_WHAT THE TASK REQUIRES_. Below is a listing. Quote from it, exactly, the lines from the one containing "You are a GUI" down to the one containing "1239x696 pixels.", both ends included, and nothing else.

_RECORDS FOR THIS EXERCISE_.
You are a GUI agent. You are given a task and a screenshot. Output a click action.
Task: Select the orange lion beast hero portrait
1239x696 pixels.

* * *

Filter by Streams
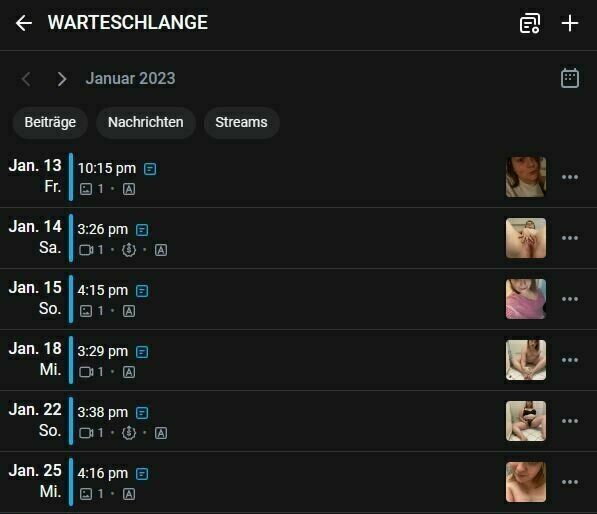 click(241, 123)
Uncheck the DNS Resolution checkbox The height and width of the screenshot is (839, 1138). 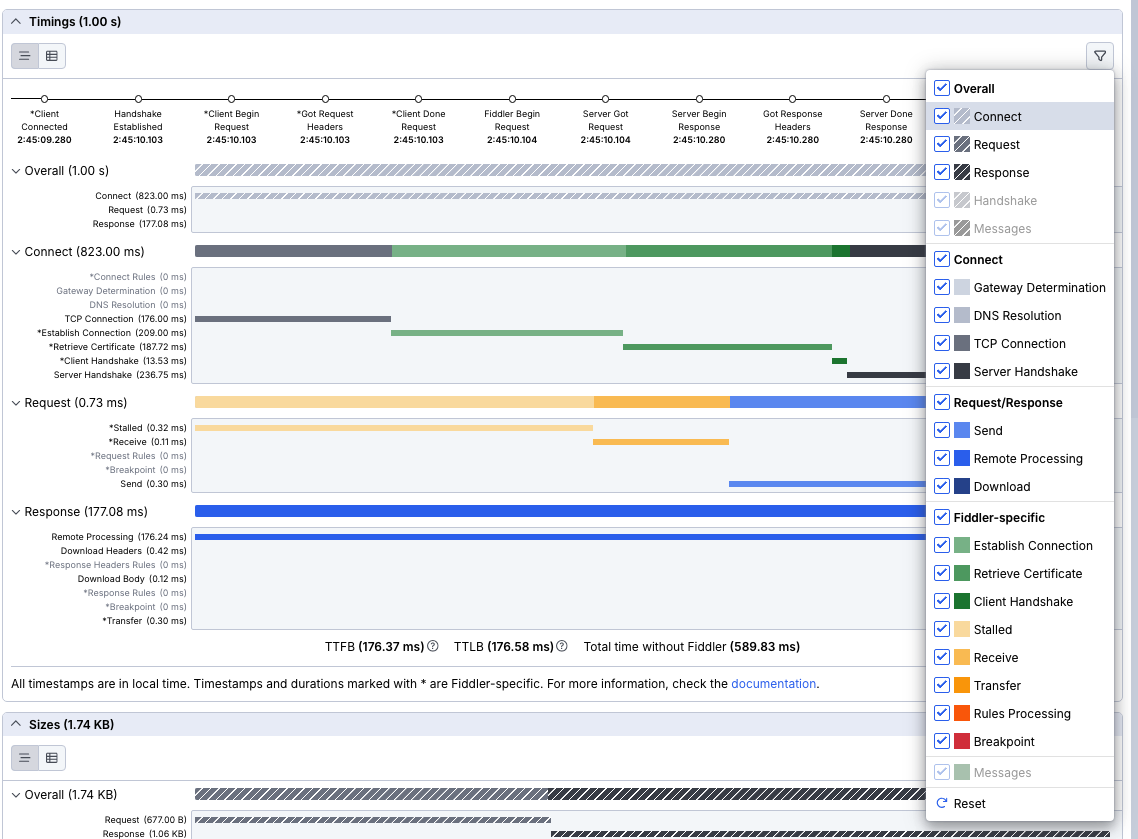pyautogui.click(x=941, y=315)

* * *

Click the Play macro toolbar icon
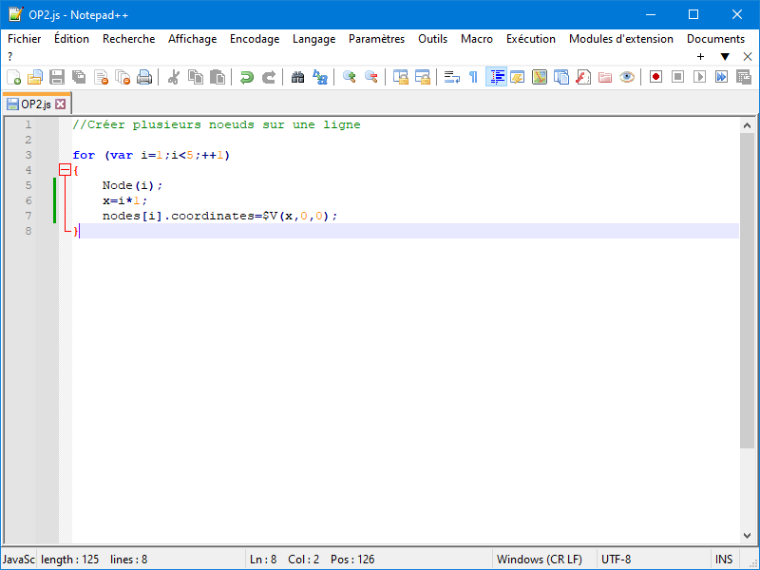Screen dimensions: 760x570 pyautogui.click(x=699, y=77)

_COMPLETED EXERCISE_.
You are a GUI agent. You are given a task and a screenshot. Output a click action.
Task: Select the orange lion beast hero portrait
1239x696 pixels.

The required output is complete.